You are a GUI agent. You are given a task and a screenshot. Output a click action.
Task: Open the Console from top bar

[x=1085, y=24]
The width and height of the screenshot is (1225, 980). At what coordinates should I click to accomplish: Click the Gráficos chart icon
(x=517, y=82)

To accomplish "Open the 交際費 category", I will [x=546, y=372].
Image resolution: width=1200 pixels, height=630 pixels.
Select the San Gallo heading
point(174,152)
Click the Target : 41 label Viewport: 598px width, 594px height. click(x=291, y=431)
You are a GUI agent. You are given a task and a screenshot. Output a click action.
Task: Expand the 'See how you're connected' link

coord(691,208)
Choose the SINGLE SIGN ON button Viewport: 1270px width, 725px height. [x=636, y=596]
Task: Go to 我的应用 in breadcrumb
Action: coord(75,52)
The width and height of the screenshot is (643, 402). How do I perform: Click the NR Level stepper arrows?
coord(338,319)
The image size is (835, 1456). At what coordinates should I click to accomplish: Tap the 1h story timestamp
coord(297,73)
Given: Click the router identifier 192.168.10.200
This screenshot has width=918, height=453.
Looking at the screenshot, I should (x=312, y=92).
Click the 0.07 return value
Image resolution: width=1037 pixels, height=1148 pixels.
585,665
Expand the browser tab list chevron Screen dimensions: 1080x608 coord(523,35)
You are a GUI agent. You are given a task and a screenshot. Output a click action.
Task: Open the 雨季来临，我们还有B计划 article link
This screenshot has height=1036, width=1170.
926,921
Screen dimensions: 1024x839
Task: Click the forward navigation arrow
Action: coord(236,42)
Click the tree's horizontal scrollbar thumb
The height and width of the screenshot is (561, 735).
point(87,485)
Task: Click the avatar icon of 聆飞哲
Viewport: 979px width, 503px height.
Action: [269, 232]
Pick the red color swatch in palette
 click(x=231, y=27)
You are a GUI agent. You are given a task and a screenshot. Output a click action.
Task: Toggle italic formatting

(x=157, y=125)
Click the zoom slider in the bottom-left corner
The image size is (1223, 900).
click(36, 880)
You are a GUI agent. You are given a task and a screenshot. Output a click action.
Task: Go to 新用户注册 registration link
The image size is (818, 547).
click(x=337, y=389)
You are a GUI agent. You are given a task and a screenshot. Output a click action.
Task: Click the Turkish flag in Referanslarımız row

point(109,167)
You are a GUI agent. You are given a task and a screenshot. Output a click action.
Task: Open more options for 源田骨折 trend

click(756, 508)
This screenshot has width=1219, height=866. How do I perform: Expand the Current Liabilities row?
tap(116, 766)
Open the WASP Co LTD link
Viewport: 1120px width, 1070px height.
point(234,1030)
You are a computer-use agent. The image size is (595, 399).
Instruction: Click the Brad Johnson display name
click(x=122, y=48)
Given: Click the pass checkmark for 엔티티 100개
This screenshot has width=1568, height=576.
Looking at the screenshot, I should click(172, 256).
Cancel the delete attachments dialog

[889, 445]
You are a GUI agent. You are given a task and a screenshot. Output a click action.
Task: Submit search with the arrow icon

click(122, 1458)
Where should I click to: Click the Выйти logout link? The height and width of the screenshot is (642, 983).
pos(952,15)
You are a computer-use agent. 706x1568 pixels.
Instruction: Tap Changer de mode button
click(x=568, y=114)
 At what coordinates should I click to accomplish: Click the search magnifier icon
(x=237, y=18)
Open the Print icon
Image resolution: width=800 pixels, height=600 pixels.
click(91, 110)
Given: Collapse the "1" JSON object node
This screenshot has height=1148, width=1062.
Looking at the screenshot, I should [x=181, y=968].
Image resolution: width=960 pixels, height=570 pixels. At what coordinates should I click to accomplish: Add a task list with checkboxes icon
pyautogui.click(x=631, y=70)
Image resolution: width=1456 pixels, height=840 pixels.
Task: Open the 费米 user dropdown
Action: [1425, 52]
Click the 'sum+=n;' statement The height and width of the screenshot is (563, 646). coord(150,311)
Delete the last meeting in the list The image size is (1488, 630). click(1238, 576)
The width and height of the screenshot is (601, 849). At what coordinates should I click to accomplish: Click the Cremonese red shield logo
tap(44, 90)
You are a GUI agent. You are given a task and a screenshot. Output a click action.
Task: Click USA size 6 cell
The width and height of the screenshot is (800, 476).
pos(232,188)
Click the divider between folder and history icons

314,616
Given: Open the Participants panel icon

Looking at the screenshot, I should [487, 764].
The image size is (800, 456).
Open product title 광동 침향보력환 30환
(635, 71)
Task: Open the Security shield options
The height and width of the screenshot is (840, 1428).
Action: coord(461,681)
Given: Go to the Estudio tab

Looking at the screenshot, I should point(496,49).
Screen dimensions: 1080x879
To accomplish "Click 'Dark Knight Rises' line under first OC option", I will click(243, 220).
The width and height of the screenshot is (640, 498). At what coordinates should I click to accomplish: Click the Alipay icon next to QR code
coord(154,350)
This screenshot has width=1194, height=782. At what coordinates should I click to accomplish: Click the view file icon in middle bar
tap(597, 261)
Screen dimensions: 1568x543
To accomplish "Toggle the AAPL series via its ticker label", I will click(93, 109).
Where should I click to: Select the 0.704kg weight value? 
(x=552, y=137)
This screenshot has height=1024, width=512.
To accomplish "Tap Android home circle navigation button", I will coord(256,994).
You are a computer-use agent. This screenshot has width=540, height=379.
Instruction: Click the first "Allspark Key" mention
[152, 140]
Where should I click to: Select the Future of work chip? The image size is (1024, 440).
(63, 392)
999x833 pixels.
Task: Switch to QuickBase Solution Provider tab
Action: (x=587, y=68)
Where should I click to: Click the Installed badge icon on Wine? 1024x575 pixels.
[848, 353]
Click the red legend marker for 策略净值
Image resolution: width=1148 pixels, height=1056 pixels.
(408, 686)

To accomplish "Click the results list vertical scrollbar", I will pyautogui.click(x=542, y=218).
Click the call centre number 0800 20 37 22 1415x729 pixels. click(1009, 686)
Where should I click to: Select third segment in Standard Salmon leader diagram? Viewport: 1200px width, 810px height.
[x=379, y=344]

- Work required: Would you restate each line of the material above word for word?

- Reply:
You are a GUI agent. You are given a task and a screenshot. Output a click action.
Task: Open the Console from top bar

[x=1085, y=24]
The width and height of the screenshot is (1225, 980). At what coordinates should I click to accomplish: Click the Gráficos chart icon
(x=517, y=82)

To accomplish "Open the 交際費 category", I will [x=546, y=372].
Image resolution: width=1200 pixels, height=630 pixels.
Select the San Gallo heading
point(174,152)
Click the Target : 41 label Viewport: 598px width, 594px height. click(x=291, y=431)
You are a GUI agent. You are given a task and a screenshot. Output a click action.
Task: Expand the 'See how you're connected' link

coord(691,208)
Choose the SINGLE SIGN ON button Viewport: 1270px width, 725px height. [x=636, y=596]
Task: Go to 我的应用 in breadcrumb
Action: coord(75,52)
The width and height of the screenshot is (643, 402). How do I perform: Click the NR Level stepper arrows?
coord(338,319)
The image size is (835, 1456). At what coordinates should I click to accomplish: Tap the 1h story timestamp
coord(297,73)
Given: Click the router identifier 192.168.10.200
This screenshot has width=918, height=453.
Looking at the screenshot, I should (x=312, y=92).
Click the 0.07 return value
Image resolution: width=1037 pixels, height=1148 pixels.
585,665
Expand the browser tab list chevron Screen dimensions: 1080x608 coord(523,35)
You are a GUI agent. You are given a task and a screenshot. Output a click action.
Task: Open the 雨季来临，我们还有B计划 article link
This screenshot has height=1036, width=1170.
926,921
Screen dimensions: 1024x839
Task: Click the forward navigation arrow
Action: coord(236,42)
Click the tree's horizontal scrollbar thumb
The height and width of the screenshot is (561, 735).
point(87,485)
Task: Click the avatar icon of 聆飞哲
Viewport: 979px width, 503px height.
Action: [269, 232]
Pick the red color swatch in palette
 click(x=231, y=27)
You are a GUI agent. You are given a task and a screenshot. Output a click action.
Task: Toggle italic formatting

(x=157, y=125)
Click the zoom slider in the bottom-left corner
The image size is (1223, 900).
click(36, 880)
You are a GUI agent. You are given a task and a screenshot. Output a click action.
Task: Go to 新用户注册 registration link
The image size is (818, 547).
click(x=337, y=389)
You are a GUI agent. You are given a task and a screenshot. Output a click action.
Task: Click the Turkish flag in Referanslarımız row

point(109,167)
You are a GUI agent. You are given a task and a screenshot. Output a click action.
Task: Open more options for 源田骨折 trend

click(756, 508)
This screenshot has width=1219, height=866. How do I perform: Expand the Current Liabilities row?
tap(116, 766)
Open the WASP Co LTD link
Viewport: 1120px width, 1070px height.
point(234,1030)
You are a computer-use agent. The image size is (595, 399).
Instruction: Click the Brad Johnson display name
click(x=122, y=48)
Given: Click the pass checkmark for 엔티티 100개
This screenshot has width=1568, height=576.
Looking at the screenshot, I should click(172, 256).
Cancel the delete attachments dialog

[889, 445]
You are a GUI agent. You are given a task and a screenshot. Output a click action.
Task: Submit search with the arrow icon

click(122, 1458)
Where should I click to: Click the Выйти logout link? The height and width of the screenshot is (642, 983).
pos(952,15)
You are a computer-use agent. 706x1568 pixels.
Instruction: Tap Changer de mode button
click(x=568, y=114)
 At what coordinates should I click to accomplish: Click the search magnifier icon
(x=237, y=18)
Open the Print icon
Image resolution: width=800 pixels, height=600 pixels.
click(91, 110)
Given: Collapse the "1" JSON object node
This screenshot has height=1148, width=1062.
Looking at the screenshot, I should [x=181, y=968].
Image resolution: width=960 pixels, height=570 pixels. At what coordinates should I click to accomplish: Add a task list with checkboxes icon
pyautogui.click(x=631, y=70)
Image resolution: width=1456 pixels, height=840 pixels.
Task: Open the 费米 user dropdown
Action: [1425, 52]
Click the 'sum+=n;' statement The height and width of the screenshot is (563, 646). coord(150,311)
Delete the last meeting in the list The image size is (1488, 630). click(1238, 576)
The width and height of the screenshot is (601, 849). At what coordinates should I click to accomplish: Click the Cremonese red shield logo
tap(44, 90)
You are a GUI agent. You are given a task and a screenshot. Output a click action.
Task: Click USA size 6 cell
The width and height of the screenshot is (800, 476).
pos(232,188)
Click the divider between folder and history icons

314,616
Given: Open the Participants panel icon

Looking at the screenshot, I should [487, 764].
The image size is (800, 456).
Open product title 광동 침향보력환 30환
(635, 71)
Task: Open the Security shield options
The height and width of the screenshot is (840, 1428).
Action: coord(461,681)
Given: Go to the Estudio tab

Looking at the screenshot, I should point(496,49).
Screen dimensions: 1080x879
To accomplish "Click 'Dark Knight Rises' line under first OC option", I will click(243, 220).
The width and height of the screenshot is (640, 498). At what coordinates should I click to accomplish: Click the Alipay icon next to QR code
coord(154,350)
This screenshot has width=1194, height=782. At what coordinates should I click to accomplish: Click the view file icon in middle bar
tap(597, 261)
Screen dimensions: 1568x543
To accomplish "Toggle the AAPL series via its ticker label", I will click(93, 109).
Where should I click to: Select the 0.704kg weight value? 
(x=552, y=137)
This screenshot has height=1024, width=512.
To accomplish "Tap Android home circle navigation button", I will coord(256,994).
You are a computer-use agent. This screenshot has width=540, height=379.
Instruction: Click the first "Allspark Key" mention
[152, 140]
Where should I click to: Select the Future of work chip? The image size is (1024, 440).
(63, 392)
999x833 pixels.
Task: Switch to QuickBase Solution Provider tab
Action: (x=587, y=68)
Where should I click to: Click the Installed badge icon on Wine? 1024x575 pixels.
[848, 353]
Click the red legend marker for 策略净值
Image resolution: width=1148 pixels, height=1056 pixels.
(408, 686)

To accomplish "Click the results list vertical scrollbar", I will pyautogui.click(x=542, y=218).
Click the call centre number 0800 20 37 22 1415x729 pixels. click(1009, 686)
Where should I click to: Select third segment in Standard Salmon leader diagram? Viewport: 1200px width, 810px height.
[x=379, y=344]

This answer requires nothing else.